In fact, in a minimalist two-service environment, where service A calls service B, how does service A find service B? What if service B moves? If a call fails, then how many times should service A retry? How does service B know that service A is actually calling it? Should service B always accept requests from service A? If a new version of service B is released, then can service A remain compatible with the previous version? What happens if both services log and trace calls independently? 

Solutions

To solve most of these problems, service meshes introduce an infrastructure layer called a data plane in which sidecars (proxies) are paired with each other. Sidecars keep the cross-cutting concerns separate from the application code. They intercept all outbound and inbound traffic from services, and are guided by system-wide policy provided by a control plane


The control plane can also be thought of as a mesh coordinator. It keeps track of where service instances run and propagates configuration changes to the entire system. The control plane sends service discovery information to sidecars, enabling them to route traffic correctly.

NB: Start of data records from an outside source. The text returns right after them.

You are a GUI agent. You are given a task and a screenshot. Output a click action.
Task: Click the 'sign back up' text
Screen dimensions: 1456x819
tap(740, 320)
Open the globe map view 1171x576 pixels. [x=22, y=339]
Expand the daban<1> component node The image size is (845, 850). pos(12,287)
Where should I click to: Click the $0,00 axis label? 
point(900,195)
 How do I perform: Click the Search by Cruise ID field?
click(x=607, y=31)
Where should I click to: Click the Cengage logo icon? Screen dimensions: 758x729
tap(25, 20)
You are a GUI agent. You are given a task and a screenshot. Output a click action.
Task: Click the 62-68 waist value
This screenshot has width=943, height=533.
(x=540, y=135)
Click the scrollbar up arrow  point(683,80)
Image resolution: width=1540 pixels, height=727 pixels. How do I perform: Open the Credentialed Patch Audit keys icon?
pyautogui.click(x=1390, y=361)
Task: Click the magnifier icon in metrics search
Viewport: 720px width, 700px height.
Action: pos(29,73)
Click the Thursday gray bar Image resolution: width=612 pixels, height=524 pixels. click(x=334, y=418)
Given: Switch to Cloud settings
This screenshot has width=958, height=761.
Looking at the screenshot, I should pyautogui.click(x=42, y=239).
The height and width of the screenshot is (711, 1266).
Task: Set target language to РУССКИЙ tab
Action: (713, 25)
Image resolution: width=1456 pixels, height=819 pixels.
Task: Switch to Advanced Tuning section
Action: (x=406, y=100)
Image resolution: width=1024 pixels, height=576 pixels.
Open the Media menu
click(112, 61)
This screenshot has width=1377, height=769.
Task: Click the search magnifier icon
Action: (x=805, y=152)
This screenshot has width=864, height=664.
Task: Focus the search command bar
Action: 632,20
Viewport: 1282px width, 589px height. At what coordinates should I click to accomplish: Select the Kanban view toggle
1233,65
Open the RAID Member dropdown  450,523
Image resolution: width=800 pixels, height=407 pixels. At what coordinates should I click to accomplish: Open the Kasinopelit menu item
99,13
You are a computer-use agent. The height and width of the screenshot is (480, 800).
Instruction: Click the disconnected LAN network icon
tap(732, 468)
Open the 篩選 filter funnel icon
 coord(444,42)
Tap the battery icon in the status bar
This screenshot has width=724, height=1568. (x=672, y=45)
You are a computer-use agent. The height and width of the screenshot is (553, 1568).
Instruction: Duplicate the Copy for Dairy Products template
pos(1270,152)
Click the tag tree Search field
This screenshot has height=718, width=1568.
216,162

It also enables sidecars to establish a secure communication channel by issuing and rotating certificates. 

Service mesh architecture offers enormous advantages in managing and securing microservices. By abstracting network and security concerns into sidecars, service meshes like Istio provide centralized control, policy enforcement, and observability. 

A downside is in deploying and managing a service mesh. This could become somewhat complicated, as service meshes require upfront consideration of cloud resource utilization (memory, cpu, bandwidth). And teams should think through the specific needs of the application architecture to justify the added complexity. 

When implemented correctly, service meshes give engineering teams superpowers by improving overall system security, resilience, and scalability. As an added advantage, a service mesh simplifies application maintenance by helping teams to avoid code-duplication.